***** Textauszug
# WoW Classic Gilde "Only 60"



## ClassicSnay (19. März 2011)

Hallo Zusammen 

Die Gilde "Classic" Sucht weitere Member "Only 60" 

Ziel ist es nur mit 60ger die Alten Oldschool Raids zu Clearen 

Weil Blizzard seit Kurzer zeit eine "Ep Sperre" hinzugefügt hat , Die in der Burg für 10g zu kaufen ist. kann mann ohne Risiko weiter in Bgs ,Inis,Raids seine Zeit verbringen 

Wir sind Bereits ein Kleine Gruppe von ca 50 Leute 
und haben Bereits Letze Woche Aq20 mit Only 60 Gecleart.

Also Wer Intresse an diesem Projekt hat Soll mich doch einfach Ingame mal anschreiben , ein Twink wird wohl jeder haben 

Ps :"85 Dürfen sich bei Intresse auch gerne Melden , Main Run auch Vorhanden 

 Mit Freundlichen Grüßen 
  "Die Gilde Classic"


----------



## Awllawll (19. März 2011)

Server?


----------



## Ugla (24. März 2011)

Gute Idee ..._ *lacht_
Wir haben das das letzte Jahr gemacht und nicht nur T1 voll bekommen und BWL und AQ 40 gecleart, sondern auch noch jede Menge Spass dabei gehabt.
Ich hoffe das ihr genau so viel Spass und Erfolg habt, wie wir das letze Jahr hatten. Schade das sie den Content so "geändert" haben das Strat und Scholo da raus gefallen sind und das Onyxia und ZG auch noch weg sind. 

Wir sind deshalb weiter auf die Scherbe gezogen ...

Na ja, euch viel Glück _*in Erinnerungen schwelg

Sambi
_


----------



## Aseldur (15. Mai 2014)

Hallo Classic Fans,

ich würde gerne genau an dieser Stelle anknüpfen.
Da wir zurzeit ebenfalls ein only Stufe 60 Classic Projekt innerhalb unserer Gilde haben um den alten Content erneut zu raiden.

Wir würden uns über jegliche Unterstützung freuen, vorallem von Spielern, die Spaß am Classic Content haben.

Server: Kult der Verdammten 
-Horde-
Typ: PvE (Raids)
Homepage: * www.dunkle-tempelritter.de.vc*
Ansprechpartner: *Aseldur* / Krónòs
Aktueller Levelstop / Content: Stufe: 60 / Content: Classic
Sonstiges: open PvP

Ihr könnt mich auch Ingame anschreiben oder Post schicken 

Beste Grüße!


----------



## Achilius (15. Mai 2014)

classic gilde - so ein blödsinn. -.-
komplett andere skills und "skillungen" seit classic - paladine/schamanen - abgeänderter content - neue "welt" usw usw.
classic wow ist heutzutage nicht mehr möglich


----------



## Shye-Demmera (15. Mai 2014)

@ Achilius

Zumal auch Schaden und Heilung viel höher heute ist als
zu den wirklichen 60er Content!

Ich war mal in einer BC-levelstopp-Gilde und wir sind 
mit 7 70ern innerhalb von 90 Minuten durch Karazhan
gerannt. Das war zu den wirklichen 70er Zeiten nicht
wirklich möglich, außer vielleicht Hardcore-Progress
Gruppen!


----------



## Annovella (16. Mai 2014)

Hehe, vor allem fährt man als 60er doch locker seine 3k DPS. So viel hat man damals zu TBC mit FullT6 gemacht.. 
Aber genug der Schlechtrederei, soll jeder selbst wissen, was er machen möchte.


----------
**********
§ Aufgabe 1:
Beantworte anhand des Textauszugs kurz:
(a) Für wie viel Gold kann man laut dem ersten Beitrag die „Ep Sperre“ in der Burg kaufen?
(b) Welchen Server nennt Aseldur?
(c) Mit wie vielen 70ern und in welcher Zeit ist Shye-Demmera durch Karazhan gerannt?
§ Aufgabe 2:
Übersetze bitte diesen Satz aus dem Textauszug ins Englische: „Wir würden uns über jegliche Unterstützung freuen, vorallem von Spielern, die Spaß am Classic Content haben.“
***** Rohdaten
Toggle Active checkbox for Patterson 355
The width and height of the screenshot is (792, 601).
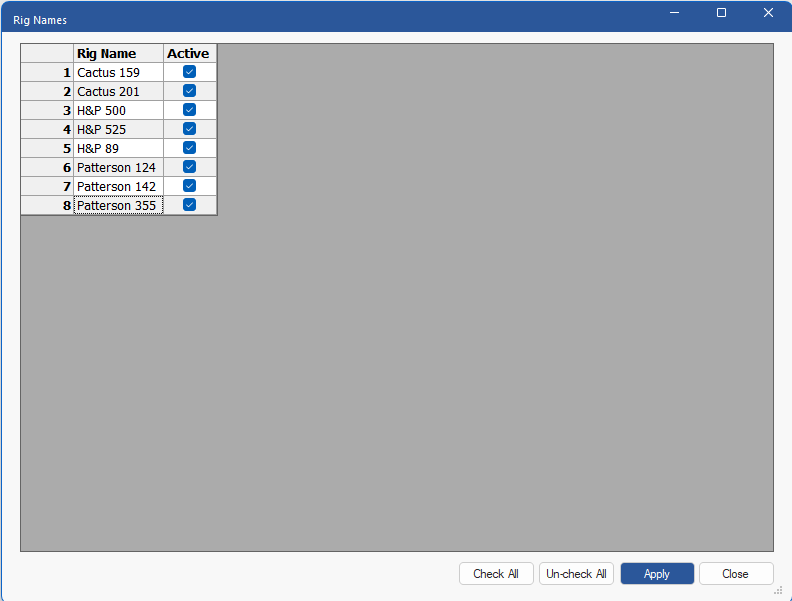tap(189, 205)
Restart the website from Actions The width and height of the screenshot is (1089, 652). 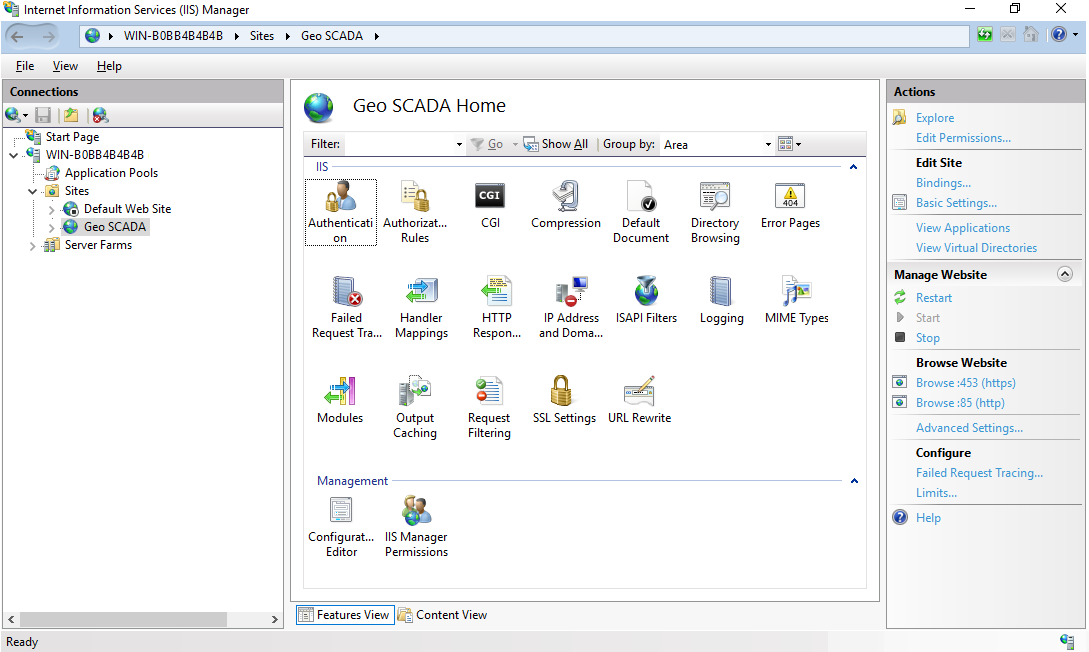933,298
**********
§ Ergebnis 1:
(a) Für 10g.
(b) Kult der Verdammten (Horde).
(c) Mit 7 70ern innerhalb von 90 Minuten.

§ Ergebnis 2:
We would welcome any support, especially from players who enjoy the Classic content.